Este caminho é uma parte daquele que há muitos anos as
gentes de Casegas faziam pela serra, quer quando, em Julho, iam à romaria da
Senhora das Preces, ou se dirigiam aos mercados de Coja, Oliveira do Hospital
ou Arganil pela “Rota do Sal”, (que coincide com a “Rota da Lã”, em muitos
quilómetros do seu percurso, documentadas desde a Idade Média, a do Sal
diretamente para o litoral, a da Lã até Tomar). Era esta a rota que abastecia o
interior, a partir do litoral, de peixe salgado e sal e escoava as produções
têxteis, os gados, os queijos e outros produtos do interior serrano e fabril.

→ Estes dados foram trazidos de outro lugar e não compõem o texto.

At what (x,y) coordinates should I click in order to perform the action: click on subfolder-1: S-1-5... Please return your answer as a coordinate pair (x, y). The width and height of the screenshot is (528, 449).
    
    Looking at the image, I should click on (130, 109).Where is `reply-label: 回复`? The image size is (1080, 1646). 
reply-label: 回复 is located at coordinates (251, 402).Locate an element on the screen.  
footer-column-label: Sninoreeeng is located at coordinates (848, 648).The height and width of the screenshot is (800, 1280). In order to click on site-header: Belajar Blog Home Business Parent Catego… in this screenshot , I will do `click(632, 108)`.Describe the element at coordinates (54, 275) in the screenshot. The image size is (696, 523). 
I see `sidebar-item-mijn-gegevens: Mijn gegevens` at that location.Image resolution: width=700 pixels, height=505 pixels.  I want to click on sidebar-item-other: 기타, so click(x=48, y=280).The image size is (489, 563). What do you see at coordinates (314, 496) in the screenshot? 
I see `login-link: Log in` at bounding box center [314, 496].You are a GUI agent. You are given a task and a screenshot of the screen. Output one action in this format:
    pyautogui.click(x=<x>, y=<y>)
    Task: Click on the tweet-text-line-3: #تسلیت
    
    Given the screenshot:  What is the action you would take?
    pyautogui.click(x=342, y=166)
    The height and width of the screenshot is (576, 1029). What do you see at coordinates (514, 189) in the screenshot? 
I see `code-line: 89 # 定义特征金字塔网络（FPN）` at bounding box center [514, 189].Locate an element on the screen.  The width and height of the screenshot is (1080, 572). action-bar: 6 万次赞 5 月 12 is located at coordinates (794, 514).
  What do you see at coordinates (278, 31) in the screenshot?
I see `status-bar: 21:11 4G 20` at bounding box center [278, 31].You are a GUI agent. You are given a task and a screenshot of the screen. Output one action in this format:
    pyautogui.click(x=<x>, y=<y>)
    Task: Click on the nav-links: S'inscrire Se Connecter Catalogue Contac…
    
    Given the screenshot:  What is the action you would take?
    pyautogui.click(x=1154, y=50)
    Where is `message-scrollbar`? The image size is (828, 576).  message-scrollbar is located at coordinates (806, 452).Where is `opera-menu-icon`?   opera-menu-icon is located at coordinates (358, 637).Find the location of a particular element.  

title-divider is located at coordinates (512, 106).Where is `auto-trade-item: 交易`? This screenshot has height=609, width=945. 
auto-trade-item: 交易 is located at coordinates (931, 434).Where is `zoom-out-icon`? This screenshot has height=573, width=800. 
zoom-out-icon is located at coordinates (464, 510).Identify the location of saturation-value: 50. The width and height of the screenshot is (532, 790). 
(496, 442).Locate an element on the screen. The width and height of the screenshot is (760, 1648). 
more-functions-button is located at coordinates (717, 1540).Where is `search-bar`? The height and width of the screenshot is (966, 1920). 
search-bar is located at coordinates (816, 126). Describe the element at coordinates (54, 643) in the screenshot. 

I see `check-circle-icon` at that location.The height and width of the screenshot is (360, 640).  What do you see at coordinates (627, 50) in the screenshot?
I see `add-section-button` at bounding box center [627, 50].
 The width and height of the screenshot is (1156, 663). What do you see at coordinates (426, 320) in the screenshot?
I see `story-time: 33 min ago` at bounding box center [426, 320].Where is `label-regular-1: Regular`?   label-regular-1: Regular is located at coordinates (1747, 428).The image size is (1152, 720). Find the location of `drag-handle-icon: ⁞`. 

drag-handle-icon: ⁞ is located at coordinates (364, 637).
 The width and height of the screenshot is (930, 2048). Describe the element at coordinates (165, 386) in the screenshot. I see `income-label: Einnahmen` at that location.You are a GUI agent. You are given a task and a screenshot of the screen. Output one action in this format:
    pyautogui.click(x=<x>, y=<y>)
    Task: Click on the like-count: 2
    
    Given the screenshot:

Por esta estrada “real”, especialmente protegida pelos nossos reis desde a
Idade Média, quando a “reconquista” se dava por finda, povoada de diversas
“catraias”, estações de mudas de cavalos e ponto de pernoita nesses caminhos
inóspitos. O percurso destas “Rota do Sal” e “Rota da Lã”, passa junto da
primeira destas “pousadas”, a do “Souto Negro” à saída de Casegas e ainda na de
S. Pedro do Açor, antes do Piódão. Só deixaria de ter importância decisiva
quando o caminho-de-ferro da Beira Baixa foi inaugurado até à Covilhã, em 1893,
pelo rei D. Carlos e ficaram desertos os caminhos da “Rota do Sal” e da “Rota
da Lã”.
As pessoas desde muito cedo povoaram esta serra: temos
vestígios do Neolítico, e da Idade do Bronze em muitos locais, são as gravuras
rupestres efetuadas provavelmente por populações de pastores nómadas. Da época
romana há vestígios de mineração e na Idade Média, os nossos reis e os grandes
senhores feudais, procurando povoar todo o reino, deram forais a várias
povoações e procuraram promover o estabelecimento de gente, oferecendo regalias
aos moradores. Se assim não fosse, como se explicaria o imenso número de
aldeias que pontuam esta serra em todos os vales onde a fertilidade da terra e
a água oferecem algumas condições de vida, embora pouco atrativas? Como se
explicariam povoações como o Piódão, a Covanca, a Malhada Chã, os Chãs de Égua,
Fajão, Unhais-o-Velho e Meãs, Sobral de S. Miguel e Cebola (S. Jorge da Beira)
e muitas outras aldeias, implantadas em locais inóspitos, de difícil acesso e
de pouca terra fértil? Não foi apenas a pastorícia e a apicultura, mas também a
cultura do castanheiro, cereais, batata e no século XIX a exploração do carvão
de torga, a exploração mineira (Minas da Panasqueira) que deu algum rendimento
aos serranos.
A terra era fértil em certos locais, mas pouca
para a população em crescendo, a vida era difícil e muitos tiveram que emigrar
ao longo dos últimos 100 anos. No entanto há futuro aqui: hoje é o turismo
(pedestrianismo, turismo de ambiente e natureza, turismo cultural…) e algumas
atividades como a apicultura, a pastorícia (caprinicultura), a caça, em que a
conjugação da tradição com a modernidade parece fazer a estrada do futuro.
Apesar de as cumeadas terem sido transformadas em centrais eólicas de produção
de energia, a beleza da serra mantém-se.